As a result, software developers must follow a lengthy, expensive, trial-and-error, manual development process, demanding new tools to automate performance optimization tasks and to leverage the skills of expert performance software engineers.

For Codee, there had to be a better way.

And there was.

Empowering Developers with Shift-Left Performance

Codee is a software development platform that provides tools to help improve the performance of C/C++/Fortran applications. Its Static Code Analyzer provides a systematic predictable approach to enforce C/C++/Fortran performance optimization best practices for the target environment: hardware, compiler, and operating system. It provides innovative Coding Assistant capabilities to enable semi-automatic source code rewriting through the software development lifecycle.

Codee is a world-first solution providing a systematic, predictable approach to enforce C/C++/Fortran performance optimization best practices for CPUs and GPUs. Notably, it is the perfect complement to the best-in-class Intel® oneAPI DPC++/C++ Compilers and runtimes.

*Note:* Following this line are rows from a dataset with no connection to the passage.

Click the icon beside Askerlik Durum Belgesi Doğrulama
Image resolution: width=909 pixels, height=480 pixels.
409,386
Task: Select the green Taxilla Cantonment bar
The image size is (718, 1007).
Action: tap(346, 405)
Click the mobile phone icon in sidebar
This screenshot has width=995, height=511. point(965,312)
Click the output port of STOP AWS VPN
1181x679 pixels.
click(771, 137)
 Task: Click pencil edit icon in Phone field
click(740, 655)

Manuel Arenaz, Founder & CEO/CTO, Codee

By combining Codee’s tools platform with the complementary Intel® oneAPI Base Toolkit (analysis & profiling tools, debuggers, compilers, a code-migration tool, and more), the company enabled shift-left performance by automating source code inspection tasks carried out manually by expert performance software engineers, complemented with coding assistance capabilities to actually implement performance optimizations in the C/C++/Fortran source code tailored to the Intel® oneAPI DPC++/C++ Compiler (part of the Base Kit) and Intel® Xeon® Scalable processors.

The following performance-optimization areas illustrate how Codee is a perfect complement to Intel oneAPI tools on the Intel Xeon Scalable processor*¹:

Memory efficiency: Codee enables 3.3x faster execution of matrix-matrix multiplication.
Multithreading: Codee enables up to 18x faster execution of well-known open-source mathematical, science and engineering codes.
Vectorization: Codee enables up to 1.7x faster execution of open-source AES encryption cryptographic code.

Codee’s 4-Step Optimization Approach

Codee provides a systematic predictable approach to C/C++/Fortran performance optimization, enabling developers to write faster code at an expert level, alleviating the scarcity of senior developers. For experts, it helps enforce that performance optimization best practices are applied before the final release.

Taking advantage of Codee, the development process starts with a profiling of the C/C++/Fortran code and a quick assessment of the existing performance optimization opportunities available in the code. Integrating Codee into the software development process is straightforward.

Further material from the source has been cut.